What you return should be the lines from the one with "Identify the click" through the one with "national parks (31, 1971)" in the data below, reproduced exactly with both ends, and no pictures at all.

§ Excerpted records
= = = =

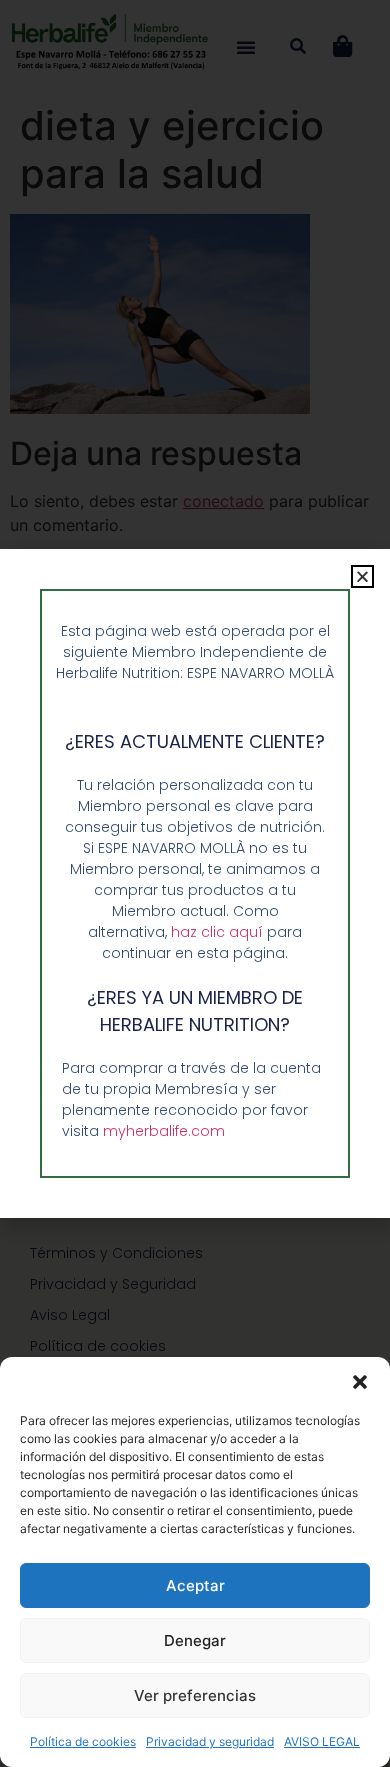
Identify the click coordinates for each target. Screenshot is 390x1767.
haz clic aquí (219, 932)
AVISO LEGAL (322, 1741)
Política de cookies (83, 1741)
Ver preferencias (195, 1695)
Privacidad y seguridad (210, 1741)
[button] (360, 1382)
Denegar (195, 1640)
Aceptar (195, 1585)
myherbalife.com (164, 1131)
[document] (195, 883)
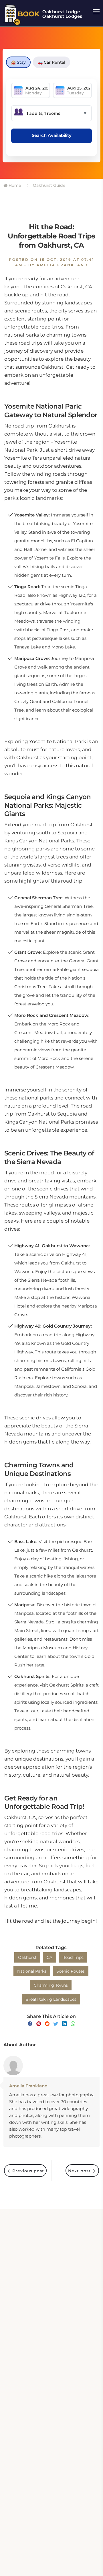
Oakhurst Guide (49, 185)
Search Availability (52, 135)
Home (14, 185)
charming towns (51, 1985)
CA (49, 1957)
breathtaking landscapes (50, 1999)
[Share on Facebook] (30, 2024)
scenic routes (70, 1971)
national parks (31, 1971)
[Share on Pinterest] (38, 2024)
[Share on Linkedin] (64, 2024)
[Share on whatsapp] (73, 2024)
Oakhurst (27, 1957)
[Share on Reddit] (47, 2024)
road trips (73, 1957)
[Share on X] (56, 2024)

= = = =

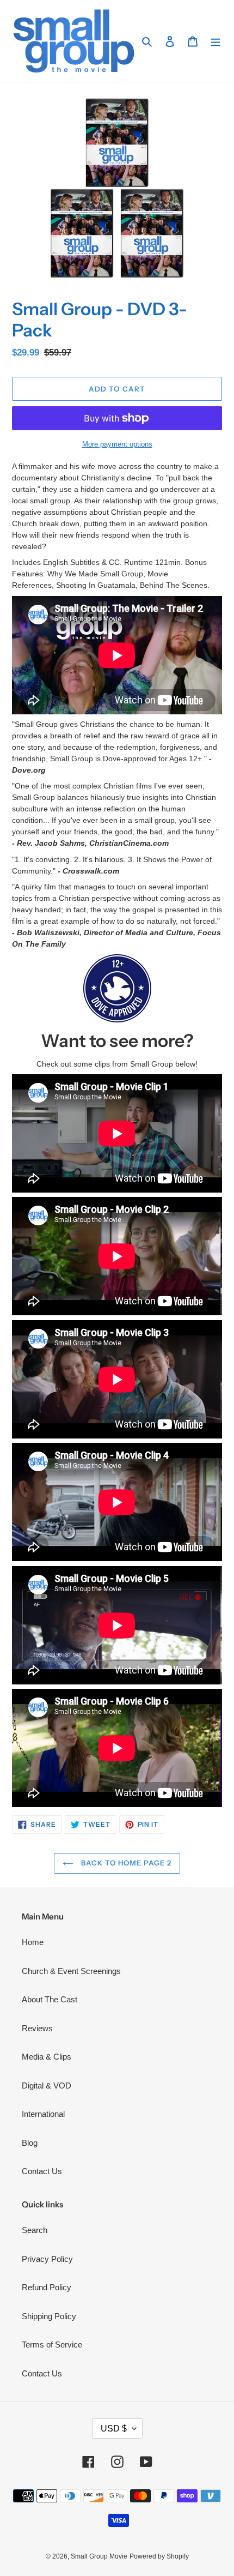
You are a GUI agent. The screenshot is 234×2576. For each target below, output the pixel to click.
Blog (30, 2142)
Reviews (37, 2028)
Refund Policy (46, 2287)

= = = =

§ Answer section
Identify the click coordinates for each target. Screenshot is 390x1767.
haz clic aquí (219, 932)
AVISO LEGAL (322, 1741)
Política de cookies (83, 1741)
Ver preferencias (195, 1695)
Privacidad y seguridad (210, 1741)
[button] (360, 1382)
Denegar (195, 1640)
Aceptar (195, 1585)
myherbalife.com (164, 1131)
[document] (195, 883)
Oakhurst Guide (49, 185)
Search Availability (52, 135)
Home (14, 185)
charming towns (51, 1985)
CA (49, 1957)
breathtaking landscapes (50, 1999)
[Share on Facebook] (30, 2024)
scenic routes (70, 1971)
national parks (31, 1971)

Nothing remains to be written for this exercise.